» **WHAT THE EXERCISE ASKS**: Transcribe all records, preserving every character.

» **EXERCISE INPUT**:
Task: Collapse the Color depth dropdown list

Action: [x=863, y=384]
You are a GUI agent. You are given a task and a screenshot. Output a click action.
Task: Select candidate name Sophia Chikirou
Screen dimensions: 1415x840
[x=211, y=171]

» **SOLUTION TO THIS TASK**:
Task: Collapse the Color depth dropdown list

Action: [x=863, y=384]
You are a GUI agent. You are given a task and a screenshot. Output a click action.
Task: Select candidate name Sophia Chikirou
Screen dimensions: 1415x840
[x=211, y=171]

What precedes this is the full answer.